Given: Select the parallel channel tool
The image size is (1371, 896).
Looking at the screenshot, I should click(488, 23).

...

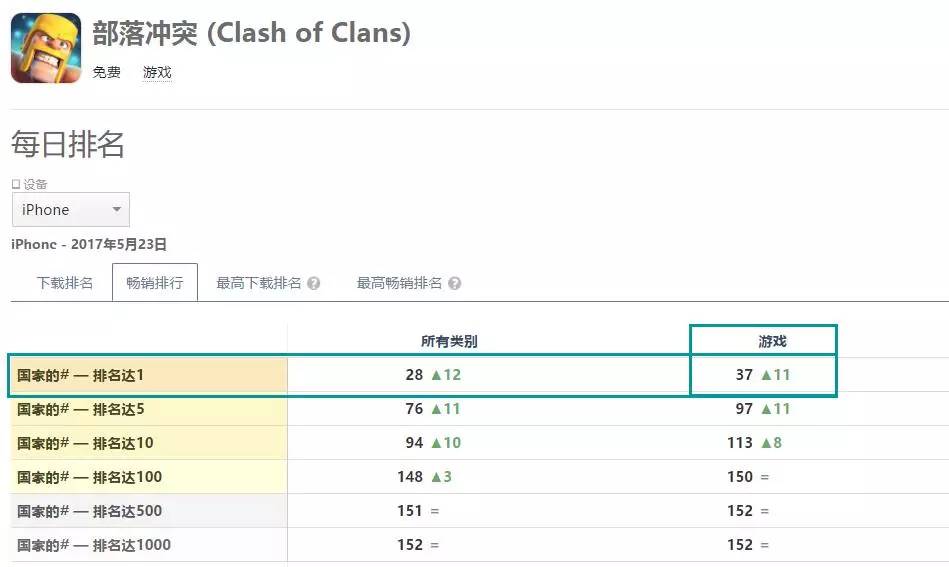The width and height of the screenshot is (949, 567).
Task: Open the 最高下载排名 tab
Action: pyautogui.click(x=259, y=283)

* * *

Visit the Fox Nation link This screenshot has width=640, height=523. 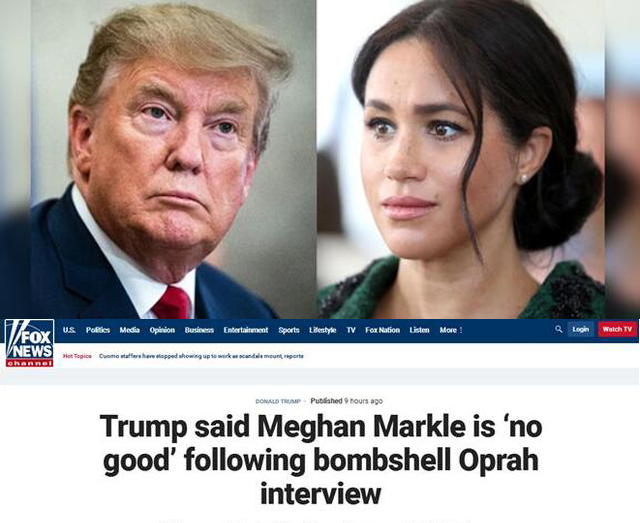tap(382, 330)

### THE EXERCISE
Please reproduce the listing verbatim, starting at the line that contains "Given: Select the parallel channel tool" and stopping after the line that contains "Looking at the".

### WRITTEN SOLUTION
Given: Select the parallel channel tool
The image size is (1371, 896).
Looking at the screenshot, I should click(488, 23).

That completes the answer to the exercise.